Start Text section

In 2006, Hynam-Smith bought a one-way ticket for Canada, landing on the West Coast first, followed by pivotal stops in Morocco, France and England.

It was his visit to Barcelona, Spain, that would change his life forever, for the better. It’s where he met Jensen, and rather than return to Australia in 2008 after two years on the road, he moved to Ottawa where Jensen worked as an analyst for Corrections Canada.

They would stay in the Capital Region for another year and travel to Bangkok, Thailand, where Hynam-Smith learned Thai cooking from Chef Ajam Kobkaew, who’s taught Michelin-star chefs and liaised with the Culinary Institute of America.

They also visited Jensen’s friends in St. Catharines, Niagara, and saw something in the rustbelt city that compelled them to move here in 2009.

“We saw the potential in it.”

“At the time downtown was a ghost town. We maybe didn’t know the extent of the bureaucracy in the city and region, but nonetheless, we saw the potential in the city. It was also smack dab in the middle of two wine regions. We looked at it as a place that can be built on, that was going through a rebirth.”

St. Catharines Revitalization

Hynam-Smith and Jensen would become well-versed in that bureaucracy when they launched Ontario’s first gourmet food truck, El Gastronomo Vagabundo, in the Garden City in 2010. They would learn hot dog carts got an easier pass serving food on city streets than a refurbished courier truck helmed by a professional chef wanting to cook based on his world travels and a partner in Jensen who put on her career on hold to help make it happen.

It was a constant battle with city halls throughout the region and province, and with bricks and mortar establishments, who feared the competition from roving gourmets shelling out tostadas, fish tacos, and green papaya salad curbside.

The truck was supposed to be a gateway to a restaurant of their own one day, but being on the defence led to dark days for Hynam-Smith, who credits Jensen with helping him stay the course.

She’s had a lot to do with pushing me through tough times and sticking with me through tough times in the industry,” he said. “(Dispatch) is also her vision.”

End Text section
Start Record set

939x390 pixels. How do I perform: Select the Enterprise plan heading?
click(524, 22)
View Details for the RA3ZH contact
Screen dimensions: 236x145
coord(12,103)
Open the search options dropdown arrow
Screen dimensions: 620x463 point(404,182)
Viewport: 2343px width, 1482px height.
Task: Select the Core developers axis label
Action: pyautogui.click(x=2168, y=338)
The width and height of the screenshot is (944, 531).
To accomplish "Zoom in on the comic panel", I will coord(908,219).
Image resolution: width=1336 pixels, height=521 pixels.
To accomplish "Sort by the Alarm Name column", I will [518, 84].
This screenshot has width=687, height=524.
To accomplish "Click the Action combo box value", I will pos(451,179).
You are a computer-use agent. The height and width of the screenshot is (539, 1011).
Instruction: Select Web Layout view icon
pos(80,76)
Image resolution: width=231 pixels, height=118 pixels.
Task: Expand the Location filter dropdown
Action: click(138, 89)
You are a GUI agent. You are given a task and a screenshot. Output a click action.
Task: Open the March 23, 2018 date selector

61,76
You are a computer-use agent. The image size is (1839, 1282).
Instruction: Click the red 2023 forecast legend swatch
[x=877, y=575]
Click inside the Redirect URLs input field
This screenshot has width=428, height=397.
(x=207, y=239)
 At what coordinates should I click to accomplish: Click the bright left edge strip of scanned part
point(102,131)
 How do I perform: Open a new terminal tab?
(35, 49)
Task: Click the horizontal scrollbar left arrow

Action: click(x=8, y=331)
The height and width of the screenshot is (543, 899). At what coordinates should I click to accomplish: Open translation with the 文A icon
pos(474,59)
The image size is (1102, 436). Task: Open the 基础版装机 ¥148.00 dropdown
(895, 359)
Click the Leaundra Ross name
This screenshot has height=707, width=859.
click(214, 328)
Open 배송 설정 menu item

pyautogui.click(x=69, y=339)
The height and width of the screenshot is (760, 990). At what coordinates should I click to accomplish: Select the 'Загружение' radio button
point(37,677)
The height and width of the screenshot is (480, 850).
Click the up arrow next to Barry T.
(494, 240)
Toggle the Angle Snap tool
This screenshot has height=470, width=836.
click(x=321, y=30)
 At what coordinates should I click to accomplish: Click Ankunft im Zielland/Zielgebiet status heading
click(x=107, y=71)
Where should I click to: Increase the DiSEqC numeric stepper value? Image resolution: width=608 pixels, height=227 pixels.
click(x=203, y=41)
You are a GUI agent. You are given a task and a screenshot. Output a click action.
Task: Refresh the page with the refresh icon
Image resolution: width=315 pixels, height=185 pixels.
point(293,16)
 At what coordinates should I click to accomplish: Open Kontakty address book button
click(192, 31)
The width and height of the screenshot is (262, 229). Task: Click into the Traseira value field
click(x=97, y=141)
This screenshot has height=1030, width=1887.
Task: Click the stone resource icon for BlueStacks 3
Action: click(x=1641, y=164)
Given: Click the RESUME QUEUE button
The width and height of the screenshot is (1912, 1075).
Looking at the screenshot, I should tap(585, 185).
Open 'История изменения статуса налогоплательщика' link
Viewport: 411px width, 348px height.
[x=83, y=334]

End Record set

● **Directives**:
**a)** From the text about Hynam-Smith and Jensen, copy word for word the passage starting with "Hynam-Smith and Jensen" and going on through "papaya salad curbside.".
**b)** List every country named in the text about Hynam-Smith and Jensen, naming each one once.
**c)** Write the next part of the text about Hynam-Smith and Jensen, starting after its last sentence.

● **The responses**:
**a)**
Hynam-Smith and Jensen would become well-versed in that bureaucracy when they launched Ontario’s first gourmet food truck, El Gastronomo Vagabundo, in the Garden City in 2010. They would learn hot dog carts got an easier pass serving food on city streets than a refurbished courier truck helmed by a professional chef wanting to cook based on his world travels and a partner in Jensen who put on her career on hold to help make it happen.

It was a constant battle with city halls throughout the region and province, and with bricks and mortar establishments, who feared the competition from roving gourmets shelling out tostadas, fish tacos, and green papaya salad curbside.

**b)** Canada, Morocco, France, England, Spain, Australia, Thailand

**c)**
Still, it would be nine years, one cookbook, one downtown revitalization, and Jensen selling a lot of art before the couple would open Dispatch in an old movie theatre on a stretch of St. Paul Street that hadn’t gotten the same TLC as other parts of St. Catharines’ core during its reimagining by private and public investors.

The couple opened Dispatch in 2019 with lofty goals: be a living wage employer — they are — and get on enRoute Magazine’s list of best new restaurants in Canada. Last fall, the magazine ranked Dispatch ninth in the country for its detail-oriented menu rooted in a closed-loop approach to cooking that emphasizes reducing waste.

Hynam-Smith leads the kitchen while Jensen handles marketing in addition to holding down a full-time job with a local digital creative agency.

Their efforts have turned heads at national and international media outlets, including Condé Nast Traveler, which sent a reporter to cover the rebirth of St. Catharines and the role of risk takers like Hynam-Smith and Jensen in the city’s makeover.

As a result, people from all over the world have taken a seat at a Dispatch table, bringing high expectations with them. Hynam-Smith and Jensen are keen to host them in this former industrial, mid-sized Ontario city sandwiched between bucolic vineyards and orchards.

“Our goal is to attract people and make people go ‘Holy shit, St. Catharines, who knew?’ We love when people come down here and look outside and say ‘We can’t believe this is St. Catharines.’ That’s huge,” Hynam-Smith said.

“All we want is for this city to succeed,” he added. “We want to be part of rebuilding a sense of pride. That’s all we want.”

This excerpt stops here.